■ Parts of the exercise
#1 In the forum thread on the electric dipole derivation, explain how the original poster arrived at the expression with 2qdz in its numerator.
#2 In the electric dipole thread, reproduce the passage from "Homework Equations" up to and including "be appreciated. Thanks.", swapping "confusing" for "difficult".
#3 Answer these questions about the electric dipole thread:
(a) Under which heading does the original poster describe the algebra already tried?
(b) In the reply, what exponent is given to each bracketed term in the step directly after the starting equation?
(c) In the final line of the reply, what factor stands in front of the square bracket?

■ Extracted text
Electric Dipole derivation (Algebra)

[DrummingAtom]

Homework Statement

Show that

$$E = \frac {q}{4\pi\varepsilon(z-\frac{1}{2}d)^2} - \frac{q}{4\pi\varepsilon(z+\frac{1}{2}d)^2}$$

is

$$E = \frac {q}{4\pi\varepsilon z^2} [(1-\frac{d}{2z})^{-2} - (1+\frac{d}{2z})^{-2}]$$

Homework Equations

The Attempt at a Solution

After getting a common denominator and subtracting I got

$$\frac {2qdz}{4\pi\varepsilon(z^4-\frac{1}{2}d^2z^2+\frac{1}{16}d^4)}$$

Stuck completely at this point. I've tried working backwards but that is even more confusing. Any help would be appreciated. Thanks.

 

[N-Gin]

$$E = \frac {q}{4\pi\varepsilon(z-\frac{1}{2}d)^2} - \frac{q}{4\pi\varepsilon(z+\frac{1}{2}d)^2}$$

$$E = \frac {q}{4\pi\varepsilon}[(z-\frac{1}{2}d)^{-2}} - (z+\frac{1}{2}d)^{-2}}]$$

$$E = \frac {q}{4\pi\varepsilon}[(z(1-\frac{d}{2z}))^{-2}} - (z(1+\frac{d}{2z}))^{-2}}]$$

$$E = \frac {q}{4\pi\varepsilon}[z^{-2}(1-\frac{d}{2z})^{-2}} - z^{-2}(1+\frac{d}{2z})^{-2}}]$$

$$E = \frac {q}{4\pi\varepsilon z^2} [(1-\frac{d}{2z})^{-2} - (1+\frac{d}{2z})^{-2}]$$

■ Data block
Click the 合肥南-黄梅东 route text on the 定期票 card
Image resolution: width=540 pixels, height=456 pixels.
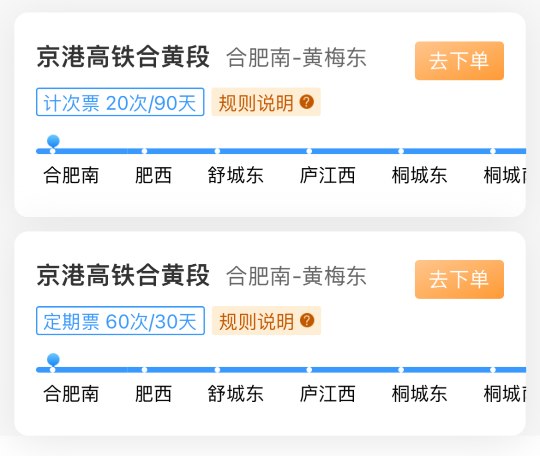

■ Solutions to each task
#1 The original poster found a common denominator for the two terms of E and then subtracted one term from the other, which produced that expression.

#2
Homework Equations

The Attempt at a Solution

After getting a common denominator and subtracting I got

$$\frac {2qdz}{4\pi\varepsilon(z^4-\frac{1}{2}d^2z^2+\frac{1}{16}d^4)}$$

Stuck completely at this point. I've tried working backwards but that is even more difficult. Any help would be appreciated. Thanks.

#3
(a) The Attempt at a Solution
(b) −2
(c) q/(4πεz²)